Ainsi nous voyons par ces quelques exemples que le don :
- Prépare par des rites institués la relation d’altérité qui sera mise en jeu plus tard dans le dialogue,
- Joue comme moteur dans cette relation au cours du dialogue, et maintient la relation instaurée,
- Peut créer ensuite un « retour » qui nécessitera un « rendu » ultérieur, c’est-à-dire un « après » du dialogue qui servira à activer le dialogue suivant, certainement avec les mêmes acteurs dans un jeu répété.

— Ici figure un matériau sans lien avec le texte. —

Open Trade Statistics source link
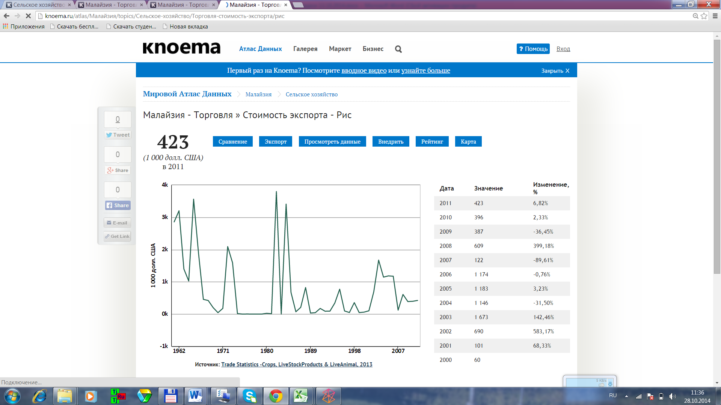 point(297,365)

En conséquence, le don n’est pas défini par ce qui circule seulement, mais par le lien social qu’il instaure. Le don est influencé par la nature et l’intensité du lien entre les personnes. Dans la mesure où nous nous définissons par nos liens, plus le lien est intense, plus ce qui circule passera par le don, et plus ce qui circule s’éloignera d’un rapport d’équivalence propre au rapport marchand.
Ainsi le don nous montre qu’il est légitime d’inscrire le dialogue social dans une histoire non utilitariste, en distinguant des « temps » non seulement à l’intérieur du processus de dialogue lui-même – comme ouverture, développement, clôture – mais aussi dans sa constitution temporelle – la préparation, la réalisation et l’analyse a posteriori, cette dernière relançant éventuellement le dialogue suivant.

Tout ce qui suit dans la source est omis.